Dalam sistem kapitalisme yang dianut oleh negeri ini, lahirnya regulasi yang demikian bukanlah hal yang aneh. Kapitalisme telah membatasi peran negara cukup sebagai fasilitator saja. Maka kebijakan-kebijakan yang lahir pun terkesan hanya setengah hati dan tidak menyentuh akar masalah yang sesungguhnya. Biaya pendidikan calon dokter spesialis yang mahal, tidak terlepas dari ide dasar kapitalisme yaitu materialisme. Dampaknya, orientasi perguruan tinggi bukan lagi sebatas mencetak individu-individu yang mumpuni dalam ilmu, tapi juga mendapat keuntungan sebagaimana halnya sebuah perusahaan menjalankan bisnisnya.

Begitupun tidak meratanya distribusi dokter spesialis hari ini. Pelayanan kesehatan yang berkualitas dalam sistem kapitalisme cenderung berpusat di kota-kota besar. Hal ini sangat wajar terjadi, karena tidak semua fasilitas kesehatan di daerah, mampu memberikan insentif yang sepadan dengan mahalnya biaya yang telah dikeluarkan untuk menempuh pendidikan spesialis. Lagi-lagi akar masalahnya bukan sekedar kuantitas namun lebih kompleks dari itu dan bersifat sistematis.

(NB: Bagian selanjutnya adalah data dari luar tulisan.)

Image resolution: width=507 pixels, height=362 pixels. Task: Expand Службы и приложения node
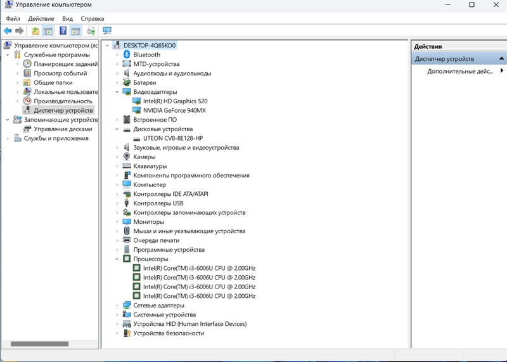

Mengenai ketersediaan sarana dan prasarana yang belum merata, yang biasanya hanya dimiliki oleh faskes-faskes tertentu di pusat kota. Negara penganut kapitalis yang hanya berperan sebagai fasilitator akan menganggap kebutuhan terhadap layanan kesehatan sebagai tanggung jawab individu, bukan negara. Maka apabila individu membutuhkan layanan kesehatan yang paripurna, harus mengakses faskes yang juga memiliki perlengkapan yang paripurna. Meskipun secara lokasi sangat jauh dan sulit untuk dijangkau sesuai kemampuan individu tersebut.

Berbeda halnya ketika sebuah negara menerapkan Islam sebagai sistem kehidupan untuk mengatur kehidupan masyarakat. Arsitektur kesehatan dalam sistem Islam memandang bahwa kebutuhan terhadap akses kesehatan merupakan tanggung jawab negara, bukan individu. Termasuk dalam mencetak tenaga-tenaga kesehatan yang berkualitas, negara akan menyediakan dan memfasilitasi lembaga-lembaga pendidikan terkait untuk bisa mendukung terwujudnya hal ini. Bukan berorientasi pada keuntungan, namun sebagai wujud tanggung jawab penguasa di hadapan Allah dalam mengurus rakyatnya. Termasuk di dalam menjaga keselamatan rakyat tatkala mengakses pelayanan kesehatan.

Hal ini sangat mungkin terjadi karena sistem pendidikan dan sistem kesehatan dalam negara Islam ditopang oleh sistem ekonomi yang mumpuni. Melalui baitul mal, negara akan mengalokasikan pemasukan dari harta kepemilikan umum, seperti hasil laut, hasil hutan, hasil tambang, maupun pemasukan dari harta kepemilikan negara seperti cukai perbatasan, kharaj, fa’i dll, untuk mendukung lembaga pendidikan dan faskes penyedia layanan kesehatan dalam menjalankan perannya. Maka hanya dengan penerapan Islam kaffah oleh negara saja, kompleksitas problematika kesehatan hari ini dapat diselesaikan. Wallahu ‘alam bishawab.